Yolo County health authorities today (June 12) declared the end of a major outbreak of norovirus in local schools but urged continued vigilance against the highly contagious gastrointestinal illness.
Over a six-week period, a total of 4,266 individuals, including 139 UC Davis students, were reported to have been sickened.
The Yolo County Health and Human Services Agency reported that, with the weekly numbers for new or repeated cases declining and the regular school year ending, the outbreak in schools appears to be largely contained. At UC Davis, spring quarter classes ended June 8, and exams continue through this Thursday (June 15).
In a news release, the county cautioned that transmission may continue or shift.

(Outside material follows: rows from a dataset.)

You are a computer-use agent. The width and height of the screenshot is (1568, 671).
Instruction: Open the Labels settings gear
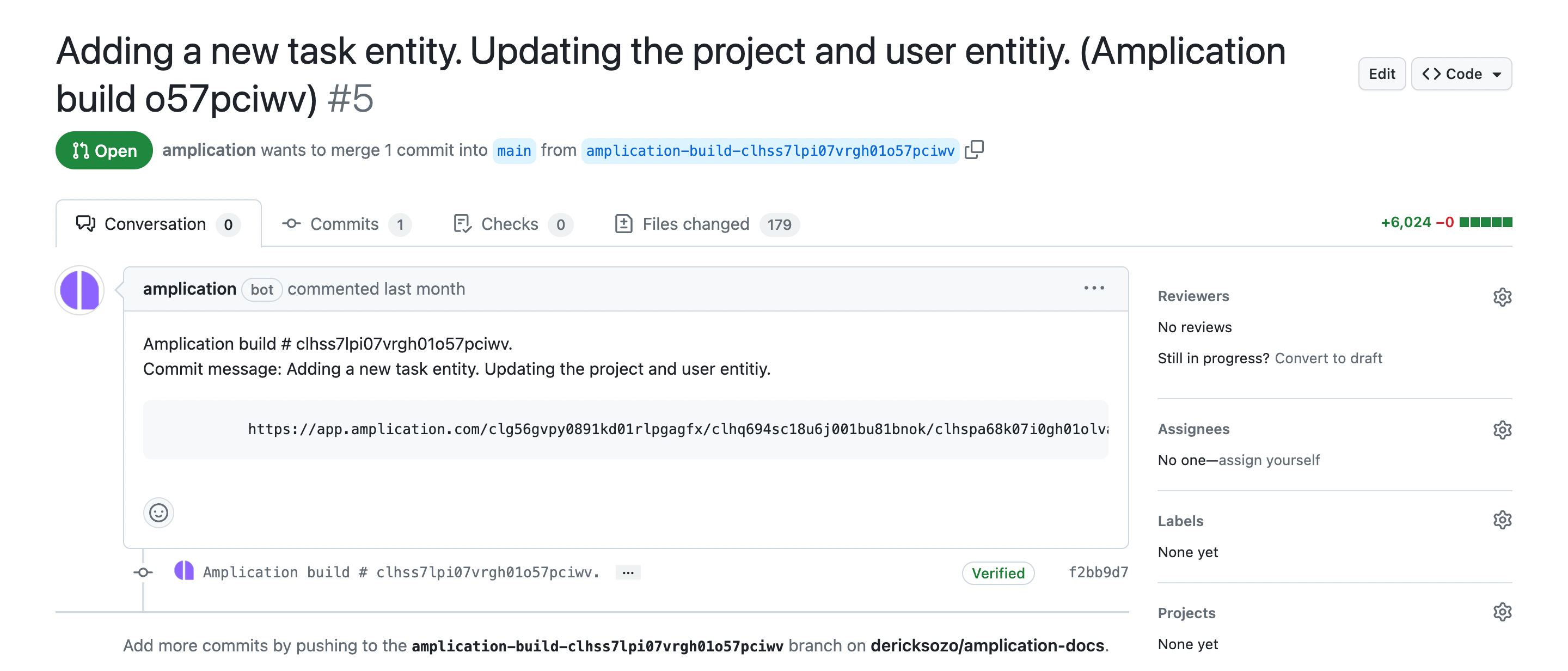tap(1502, 520)
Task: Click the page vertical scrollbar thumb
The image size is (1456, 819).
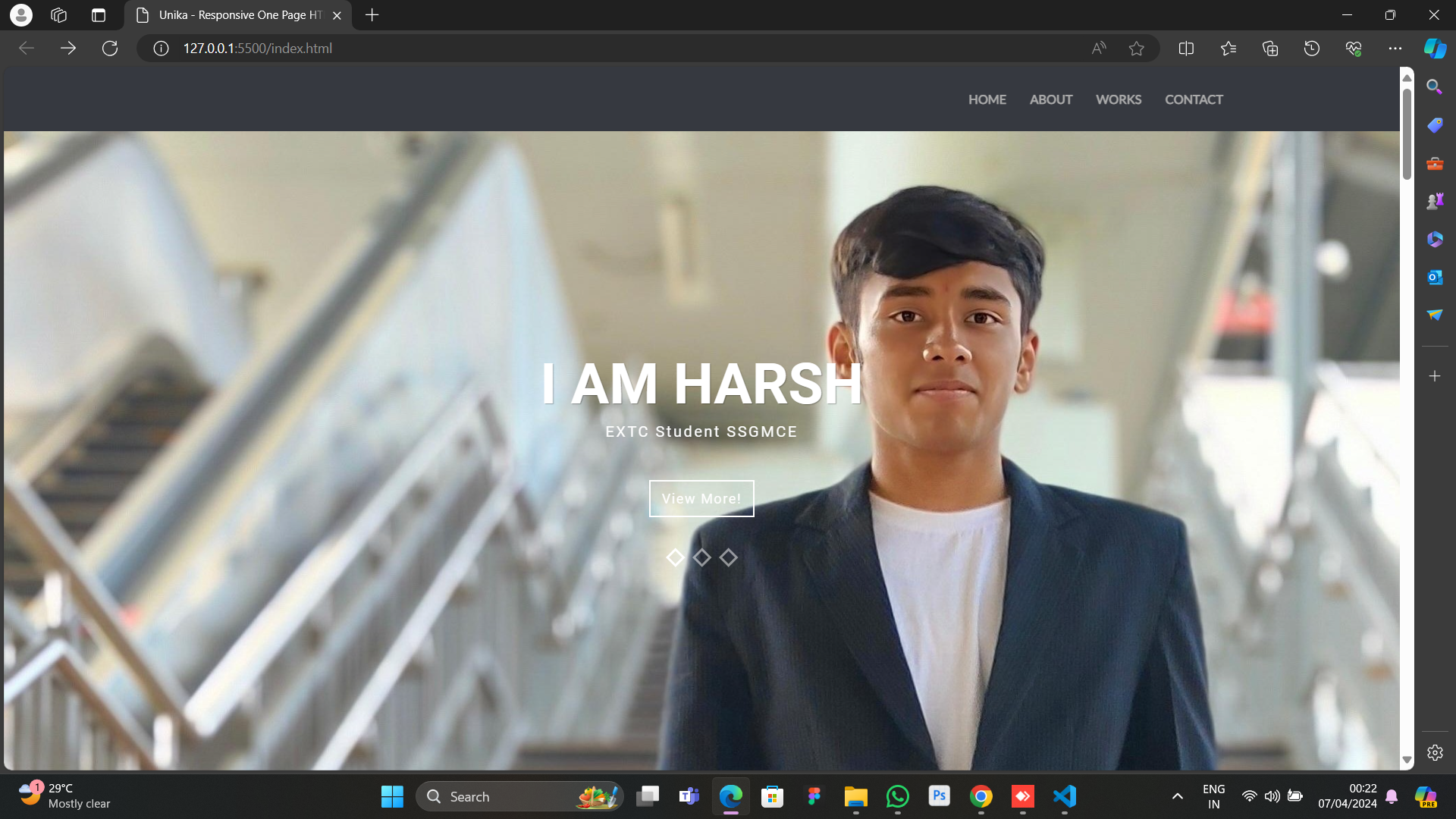Action: coord(1407,133)
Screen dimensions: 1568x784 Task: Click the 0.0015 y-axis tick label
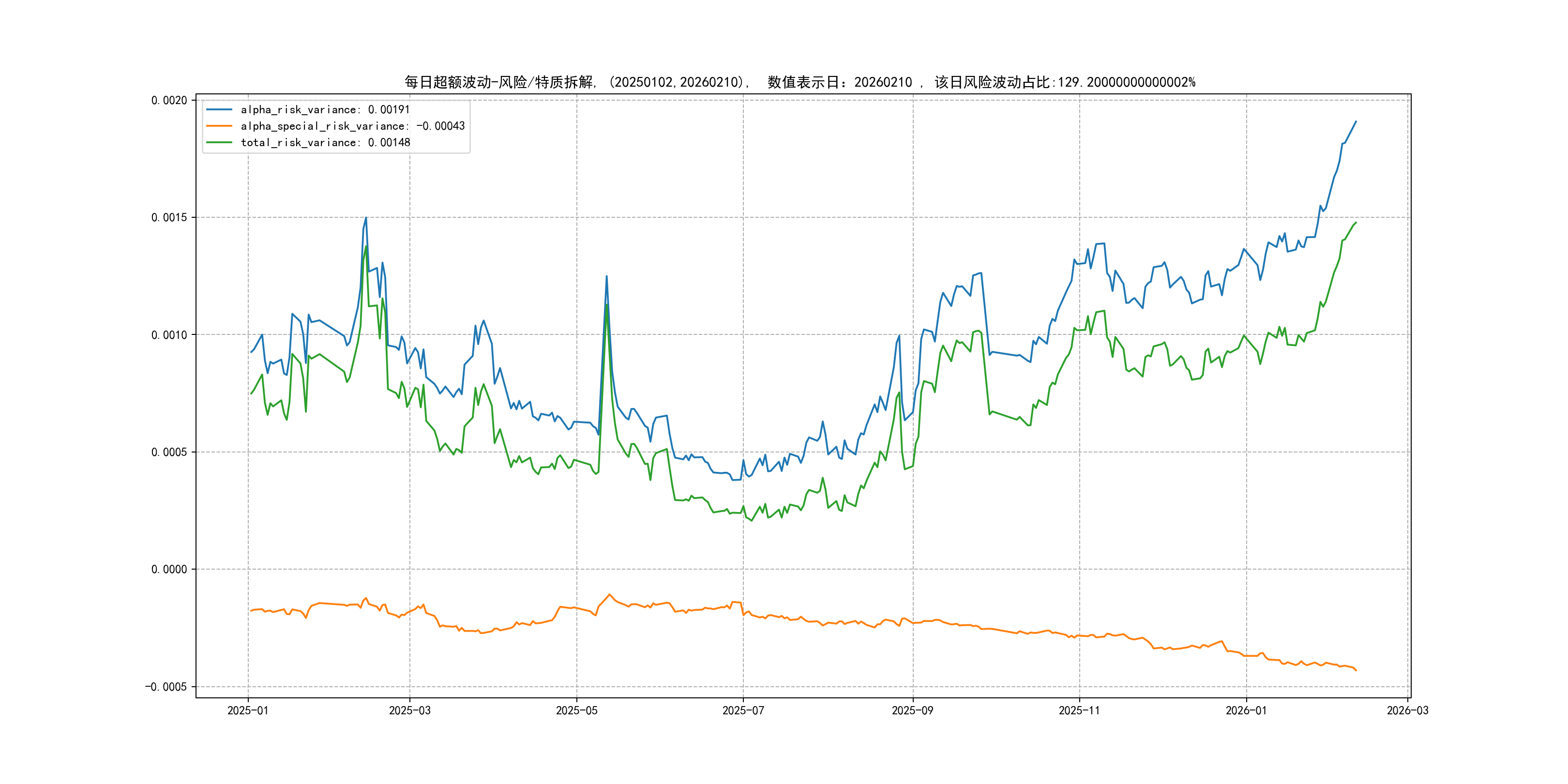coord(169,217)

The agency has provided child care centers and summer camp organizers, including those at UC Davis, with guidelines for prevention of transmission — including preparation and handling of food, cleaning, and sending sick children and staff home.
“Yolo County will continue to monitor and support the school systems in their effort to prevent and respond to any suspected cases,” Ron Chapman, Yolo County public health officer, said. “People must also remain vigilant with their hand hygiene and recognize the signs and symptoms of norovirus.”
The county news release notes that proper hand hygiene can help prevent the spread of norovirus. Healthy practices include washing hands with soap and water, especially after using the toilet and changing diapers, and always before eating, preparing or handling food.
Norovirus is marked by nausea, vomiting, diarrhea and stomach cramps. It can last for one to three days, and there are no antibiotics with which to treat it.
Cindy Schorzman, medical director of student health services at UC Davis, said students with symptoms have been advised to:
- Stay home until symptoms are gone for 48 hours.
- Drink plenty of fluids.
- Seek immediate medical care if symptoms worsen such that they become weak or unable to drink fluids.
Chapman said staying home 48 hours after symptoms are gone is key because the virus continues to replicate in the body even after symptoms end.
A county website offers information about symptoms, treatment and more tips for prevention of norovirus.